BEWARE OF CLOUD and IO!
Low RAM is also common, and capping on memory makes the server hit the disks. bad. It is ideal to fit entire database in RAM, using shared_buffers. If that’s not possible, cache as much of the database as possible, in which case think about how big is the operation dataset that needs caching. Think about sorting, aggregates and other operations that may benefit from in-ram caching.
CPU: Pick more CPUs over more cores on same processor. L2 cache, speed, and 64 bit.
OS: Use something that supports direct I/O - linux, solaris, freebsd.
* Tablespaces for large tables
* Tuning linux:
* XFS & JFS for database files. Otherwise ext3 if in redhat (no support for XFS). UFS if in solaris.
* Reduce logging - data-writeback, noatime, nodiratime.
* pre 2.6.9 kernels must upgrade.
* use deadline scheduler for write speed
Schema:
* 1NF. Postgres is optimized for normalized lookups. Wait for an actual issue before denormalizing.
* You may benefit from separating out tables (1-to-1s) based on read/write patterns.
* Indexes: FKs, where clauses, aggregations. Use expression indexes, partial indexes. Don’t over index. Don’t index small tables. Look at pg_stat_user_indexes and pg_stat_user_tables.

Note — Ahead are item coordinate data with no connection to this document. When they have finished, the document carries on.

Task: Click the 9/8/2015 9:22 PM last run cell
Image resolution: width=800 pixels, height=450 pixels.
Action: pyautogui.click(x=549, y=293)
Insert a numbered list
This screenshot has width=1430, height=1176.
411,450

* Partitioning: historical data, very big tables. Any big deletes. App must know how to deal with it, by querying the partition key as part of the WHERE criteria.
* Query design. Do more on each query.
* Connection pooling: pgPool, pgBouncer.
* pg_fouine: Analyze queries. In 8.4 there’s pg_stat_statement
* EXPLAIN_ANALYZE
Have a mechanism for measuring changes you make. How much CPU, RAM, swapping is happening before and after tuning? Use top, vmstats, etc
* Table Partitioning allows you to manage dead data without overhead, keeping your database healthy. Performance of course.